She surely doesn’t resemble a typical superyacht. And that’s the point. Meet the 90-foot (27.43-meter) Rogue, a commercial catamaran refitted for long-range, ambitious cruising.
Built in 2004 as a fishing vessel, Rogue was refitted under the guidance of Ocean Voyager. The company specializes in ambitious projects like this. Indeed, Ocean Voyager is responsible for the conversions of a few unusual craft. These include Pink Shrimp, a 105-footer (32-meter) known as much for her owners as she is for her physicality. Belonging to famed yachtsman Jack Setton, she started life as a shrimp boat in 2000. In 2007, Ocean Voyager transformed her into a rugged expedition yacht, retaining much of her original commercial character.

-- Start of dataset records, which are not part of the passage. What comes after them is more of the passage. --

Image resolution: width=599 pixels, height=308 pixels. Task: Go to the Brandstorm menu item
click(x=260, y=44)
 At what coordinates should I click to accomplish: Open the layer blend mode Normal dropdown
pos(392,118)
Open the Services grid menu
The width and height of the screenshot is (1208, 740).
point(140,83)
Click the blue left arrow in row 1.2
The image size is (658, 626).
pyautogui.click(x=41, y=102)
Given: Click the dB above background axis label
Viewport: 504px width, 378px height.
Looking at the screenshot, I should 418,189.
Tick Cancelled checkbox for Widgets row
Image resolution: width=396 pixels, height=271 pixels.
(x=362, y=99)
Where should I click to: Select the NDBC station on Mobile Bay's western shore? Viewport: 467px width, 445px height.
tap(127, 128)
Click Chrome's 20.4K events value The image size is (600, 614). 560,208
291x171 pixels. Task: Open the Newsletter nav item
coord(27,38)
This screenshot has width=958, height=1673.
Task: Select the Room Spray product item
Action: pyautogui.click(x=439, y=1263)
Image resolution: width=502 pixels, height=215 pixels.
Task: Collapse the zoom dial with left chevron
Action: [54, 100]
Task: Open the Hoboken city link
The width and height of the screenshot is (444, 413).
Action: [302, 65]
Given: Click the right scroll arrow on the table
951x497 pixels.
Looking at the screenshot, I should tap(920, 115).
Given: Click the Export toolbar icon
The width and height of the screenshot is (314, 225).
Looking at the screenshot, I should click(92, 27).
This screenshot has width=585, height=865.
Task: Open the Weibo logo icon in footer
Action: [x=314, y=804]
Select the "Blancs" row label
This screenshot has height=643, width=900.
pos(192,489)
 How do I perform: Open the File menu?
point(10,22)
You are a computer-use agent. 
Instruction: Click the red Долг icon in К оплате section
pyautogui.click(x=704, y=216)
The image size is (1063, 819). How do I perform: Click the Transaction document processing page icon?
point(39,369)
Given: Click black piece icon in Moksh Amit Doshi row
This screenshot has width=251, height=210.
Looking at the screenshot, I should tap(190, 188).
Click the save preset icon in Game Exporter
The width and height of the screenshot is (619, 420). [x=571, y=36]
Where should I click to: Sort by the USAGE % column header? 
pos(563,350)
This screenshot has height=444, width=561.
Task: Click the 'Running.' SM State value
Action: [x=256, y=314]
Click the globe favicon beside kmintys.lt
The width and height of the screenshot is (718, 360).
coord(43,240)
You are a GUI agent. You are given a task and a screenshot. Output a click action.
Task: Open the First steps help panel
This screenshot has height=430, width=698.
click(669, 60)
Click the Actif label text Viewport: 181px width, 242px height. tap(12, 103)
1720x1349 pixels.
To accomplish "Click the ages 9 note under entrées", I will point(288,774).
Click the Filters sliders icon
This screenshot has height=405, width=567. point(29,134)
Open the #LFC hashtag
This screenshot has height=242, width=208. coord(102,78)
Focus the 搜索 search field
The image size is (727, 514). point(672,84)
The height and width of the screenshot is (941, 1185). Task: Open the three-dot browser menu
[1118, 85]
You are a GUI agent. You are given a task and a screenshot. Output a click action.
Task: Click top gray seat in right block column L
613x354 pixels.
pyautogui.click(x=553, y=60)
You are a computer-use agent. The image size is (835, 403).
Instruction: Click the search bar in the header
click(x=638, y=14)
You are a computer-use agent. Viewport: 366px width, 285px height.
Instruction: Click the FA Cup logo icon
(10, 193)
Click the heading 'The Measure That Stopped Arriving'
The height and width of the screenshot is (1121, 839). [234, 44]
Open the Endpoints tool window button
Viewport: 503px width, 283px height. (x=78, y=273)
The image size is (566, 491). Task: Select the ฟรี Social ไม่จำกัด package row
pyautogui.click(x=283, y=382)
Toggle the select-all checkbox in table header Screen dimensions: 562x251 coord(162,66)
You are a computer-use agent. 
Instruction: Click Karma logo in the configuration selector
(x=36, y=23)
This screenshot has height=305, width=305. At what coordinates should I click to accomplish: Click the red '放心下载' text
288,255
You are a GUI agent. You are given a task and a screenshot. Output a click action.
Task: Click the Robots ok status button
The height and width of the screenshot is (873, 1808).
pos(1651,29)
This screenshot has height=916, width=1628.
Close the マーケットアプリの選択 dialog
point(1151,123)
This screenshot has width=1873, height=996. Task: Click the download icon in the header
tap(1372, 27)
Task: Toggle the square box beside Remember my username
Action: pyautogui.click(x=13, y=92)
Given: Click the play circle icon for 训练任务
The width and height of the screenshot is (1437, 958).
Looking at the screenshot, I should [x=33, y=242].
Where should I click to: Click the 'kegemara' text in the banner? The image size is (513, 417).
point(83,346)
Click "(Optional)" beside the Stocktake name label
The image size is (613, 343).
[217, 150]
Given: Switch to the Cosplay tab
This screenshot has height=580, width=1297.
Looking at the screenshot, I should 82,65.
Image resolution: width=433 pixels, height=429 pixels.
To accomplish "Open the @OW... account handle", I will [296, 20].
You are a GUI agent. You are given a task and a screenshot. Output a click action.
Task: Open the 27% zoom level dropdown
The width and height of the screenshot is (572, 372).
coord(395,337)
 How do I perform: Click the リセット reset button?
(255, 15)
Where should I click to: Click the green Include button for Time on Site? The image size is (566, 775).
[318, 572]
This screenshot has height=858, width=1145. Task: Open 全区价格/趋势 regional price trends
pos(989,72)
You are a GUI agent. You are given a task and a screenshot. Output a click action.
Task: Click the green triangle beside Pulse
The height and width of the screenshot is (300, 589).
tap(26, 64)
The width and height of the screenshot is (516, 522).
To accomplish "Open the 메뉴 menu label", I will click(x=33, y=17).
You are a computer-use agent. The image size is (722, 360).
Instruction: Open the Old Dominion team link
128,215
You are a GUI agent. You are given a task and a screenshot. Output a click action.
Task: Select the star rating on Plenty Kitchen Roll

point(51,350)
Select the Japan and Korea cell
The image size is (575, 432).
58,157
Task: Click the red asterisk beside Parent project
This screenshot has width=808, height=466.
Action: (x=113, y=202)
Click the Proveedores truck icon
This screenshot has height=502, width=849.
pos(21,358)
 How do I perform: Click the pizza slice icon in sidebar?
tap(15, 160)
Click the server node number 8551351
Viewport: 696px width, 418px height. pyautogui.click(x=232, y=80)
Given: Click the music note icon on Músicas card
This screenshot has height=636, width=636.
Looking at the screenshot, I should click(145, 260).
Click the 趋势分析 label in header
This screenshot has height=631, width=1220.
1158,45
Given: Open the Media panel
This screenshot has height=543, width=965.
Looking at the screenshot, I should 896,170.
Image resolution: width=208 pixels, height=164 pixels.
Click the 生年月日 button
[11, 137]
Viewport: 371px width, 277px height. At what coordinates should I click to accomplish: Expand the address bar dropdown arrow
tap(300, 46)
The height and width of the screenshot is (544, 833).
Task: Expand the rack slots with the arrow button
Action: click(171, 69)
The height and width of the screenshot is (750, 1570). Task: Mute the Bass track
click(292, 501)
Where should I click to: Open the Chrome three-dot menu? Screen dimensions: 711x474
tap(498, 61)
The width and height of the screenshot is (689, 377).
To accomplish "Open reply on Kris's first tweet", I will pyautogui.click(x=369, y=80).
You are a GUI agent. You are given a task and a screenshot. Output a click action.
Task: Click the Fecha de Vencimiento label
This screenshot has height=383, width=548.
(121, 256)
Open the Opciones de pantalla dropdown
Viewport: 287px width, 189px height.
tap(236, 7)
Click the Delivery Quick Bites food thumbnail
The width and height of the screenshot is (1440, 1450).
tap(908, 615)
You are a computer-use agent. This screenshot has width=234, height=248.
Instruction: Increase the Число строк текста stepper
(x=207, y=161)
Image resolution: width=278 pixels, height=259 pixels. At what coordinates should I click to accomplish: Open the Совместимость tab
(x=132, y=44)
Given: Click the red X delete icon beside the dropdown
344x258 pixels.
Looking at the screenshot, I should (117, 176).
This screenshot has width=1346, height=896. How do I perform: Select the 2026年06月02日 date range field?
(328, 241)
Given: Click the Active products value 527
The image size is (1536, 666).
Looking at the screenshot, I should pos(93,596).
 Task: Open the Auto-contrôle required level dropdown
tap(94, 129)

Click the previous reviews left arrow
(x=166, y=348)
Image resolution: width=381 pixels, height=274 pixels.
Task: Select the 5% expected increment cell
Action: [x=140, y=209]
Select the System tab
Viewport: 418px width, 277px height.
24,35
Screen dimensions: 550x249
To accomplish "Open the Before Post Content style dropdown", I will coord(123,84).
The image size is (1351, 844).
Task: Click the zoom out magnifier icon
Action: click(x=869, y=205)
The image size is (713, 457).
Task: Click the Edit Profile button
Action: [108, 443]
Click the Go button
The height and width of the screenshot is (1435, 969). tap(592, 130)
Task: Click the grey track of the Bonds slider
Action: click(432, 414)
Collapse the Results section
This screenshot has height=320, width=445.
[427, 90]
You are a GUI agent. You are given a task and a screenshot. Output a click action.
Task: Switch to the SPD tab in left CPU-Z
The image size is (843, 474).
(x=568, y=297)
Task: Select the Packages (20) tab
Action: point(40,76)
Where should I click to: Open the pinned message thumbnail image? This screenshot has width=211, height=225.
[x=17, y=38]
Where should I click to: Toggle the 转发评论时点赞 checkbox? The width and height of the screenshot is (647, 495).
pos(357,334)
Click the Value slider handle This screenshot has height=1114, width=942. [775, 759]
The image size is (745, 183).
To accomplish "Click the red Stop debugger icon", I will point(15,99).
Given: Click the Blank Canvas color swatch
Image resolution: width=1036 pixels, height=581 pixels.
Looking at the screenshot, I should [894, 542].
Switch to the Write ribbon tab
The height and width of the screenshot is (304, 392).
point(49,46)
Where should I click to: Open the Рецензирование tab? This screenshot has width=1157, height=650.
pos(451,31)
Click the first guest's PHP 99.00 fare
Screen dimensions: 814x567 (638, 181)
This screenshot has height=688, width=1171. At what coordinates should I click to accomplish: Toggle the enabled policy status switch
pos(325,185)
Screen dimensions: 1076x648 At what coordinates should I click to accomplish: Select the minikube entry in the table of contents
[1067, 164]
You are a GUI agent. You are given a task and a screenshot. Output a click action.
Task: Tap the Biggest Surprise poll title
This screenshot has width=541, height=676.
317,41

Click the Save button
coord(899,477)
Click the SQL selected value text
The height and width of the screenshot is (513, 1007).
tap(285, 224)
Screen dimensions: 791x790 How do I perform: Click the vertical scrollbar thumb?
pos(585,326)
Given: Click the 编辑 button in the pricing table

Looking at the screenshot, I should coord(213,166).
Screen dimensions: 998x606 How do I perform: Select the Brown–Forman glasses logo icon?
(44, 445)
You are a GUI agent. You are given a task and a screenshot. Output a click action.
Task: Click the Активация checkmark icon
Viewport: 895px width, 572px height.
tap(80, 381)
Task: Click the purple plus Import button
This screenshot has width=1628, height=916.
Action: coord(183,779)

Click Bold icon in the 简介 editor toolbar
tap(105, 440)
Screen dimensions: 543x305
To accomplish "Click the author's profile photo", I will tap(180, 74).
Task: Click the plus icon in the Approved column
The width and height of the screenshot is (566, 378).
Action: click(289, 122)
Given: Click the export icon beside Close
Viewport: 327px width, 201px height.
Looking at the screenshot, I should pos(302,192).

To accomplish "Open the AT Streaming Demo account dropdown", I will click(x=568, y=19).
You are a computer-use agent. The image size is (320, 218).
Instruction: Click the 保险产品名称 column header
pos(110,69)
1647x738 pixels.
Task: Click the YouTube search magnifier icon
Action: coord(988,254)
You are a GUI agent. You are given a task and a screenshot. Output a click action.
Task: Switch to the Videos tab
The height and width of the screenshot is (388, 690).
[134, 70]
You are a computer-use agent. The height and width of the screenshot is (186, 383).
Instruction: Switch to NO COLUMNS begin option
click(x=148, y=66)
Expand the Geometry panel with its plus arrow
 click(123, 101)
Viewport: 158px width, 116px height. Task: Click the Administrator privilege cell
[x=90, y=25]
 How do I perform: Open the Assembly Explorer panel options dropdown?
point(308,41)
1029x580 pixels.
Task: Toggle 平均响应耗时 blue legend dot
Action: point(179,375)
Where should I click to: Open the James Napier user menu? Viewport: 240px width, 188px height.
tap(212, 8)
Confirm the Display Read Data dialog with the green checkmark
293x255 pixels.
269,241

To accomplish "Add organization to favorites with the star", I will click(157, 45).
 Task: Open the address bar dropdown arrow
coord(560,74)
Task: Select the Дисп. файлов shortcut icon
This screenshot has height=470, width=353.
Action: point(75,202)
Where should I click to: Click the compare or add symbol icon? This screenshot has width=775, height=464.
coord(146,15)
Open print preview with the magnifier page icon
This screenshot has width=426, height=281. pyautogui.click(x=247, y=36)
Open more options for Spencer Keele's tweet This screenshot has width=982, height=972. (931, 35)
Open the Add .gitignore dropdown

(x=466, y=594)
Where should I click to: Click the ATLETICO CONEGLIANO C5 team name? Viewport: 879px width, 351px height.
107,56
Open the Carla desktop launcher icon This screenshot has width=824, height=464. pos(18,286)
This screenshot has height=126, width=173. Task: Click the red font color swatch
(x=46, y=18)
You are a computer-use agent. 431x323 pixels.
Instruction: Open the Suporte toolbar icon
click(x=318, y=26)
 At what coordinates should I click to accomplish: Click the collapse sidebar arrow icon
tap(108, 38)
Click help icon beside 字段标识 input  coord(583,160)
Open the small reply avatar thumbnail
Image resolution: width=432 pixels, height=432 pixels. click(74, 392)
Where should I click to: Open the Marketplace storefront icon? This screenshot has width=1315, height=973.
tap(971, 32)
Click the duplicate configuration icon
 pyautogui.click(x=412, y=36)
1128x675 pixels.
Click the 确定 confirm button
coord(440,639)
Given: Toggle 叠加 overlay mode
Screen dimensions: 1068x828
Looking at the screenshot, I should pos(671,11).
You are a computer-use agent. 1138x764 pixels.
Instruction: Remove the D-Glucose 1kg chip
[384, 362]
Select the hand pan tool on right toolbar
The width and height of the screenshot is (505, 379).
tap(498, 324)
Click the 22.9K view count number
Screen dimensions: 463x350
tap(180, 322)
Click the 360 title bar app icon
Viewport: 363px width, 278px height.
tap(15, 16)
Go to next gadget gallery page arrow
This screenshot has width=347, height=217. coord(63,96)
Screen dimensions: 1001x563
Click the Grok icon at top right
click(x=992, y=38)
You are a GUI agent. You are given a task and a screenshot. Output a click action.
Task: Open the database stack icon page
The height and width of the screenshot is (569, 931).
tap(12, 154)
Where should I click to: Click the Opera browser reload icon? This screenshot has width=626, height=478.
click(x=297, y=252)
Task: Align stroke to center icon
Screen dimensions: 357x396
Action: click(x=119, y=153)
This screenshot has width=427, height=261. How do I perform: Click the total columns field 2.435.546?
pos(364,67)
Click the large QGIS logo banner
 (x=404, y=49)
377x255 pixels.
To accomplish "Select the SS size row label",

Ocean Voyager performed the conversion of Rogue over much of this year in Newfoundland. It further did so on spec. (She’s therefore for sale for $3.85 million, via Fraser Yachts.) Ocean Voyager selected the boat because of her catamaran configuration, which promises stability and efficiency. Catamarans also provide acres of space for support craft. Rogue is well suited as a shadow boat or go-anywhere primary yacht, toting various serious toys. She totes a 25-foot (7.6-meter) aluminum tender, for example, that’s as unusual as she is. It’s built by SAFE, an American company supplying military and law-enforcement officials globally with durable craft. The same crane that launches the SAFE boat can also deploy a personal sub.
Rogue may further take you by surprise inside. The incredible volume due to the 30-foot (9.14-meter) beam is surely unexpected. More to the point, though, the decor is decidedly simple. Some might say it’s spartan. But, consider her purpose. Rogue is not meant to be a hotel or fine home that happens to float. She’s an adventure-seeker, designed to take a party of six (and crew of five) anywhere and everywhere.
“Anywhere” might actually be an understatement. A reported 7,000-nautical-mile range is at your disposal. The eight-foot (2.44-meter) draft means Rogue isn’t restricted to deep waters, either. Twin Cummins engines should permit a 12-knot cruise, too. And, you needn’t rely on gensets alone for the hotel load. Rogue is outfitted with a 2,500-watt solar-power system, LEDs for primary lighting, and a substantial battery bank.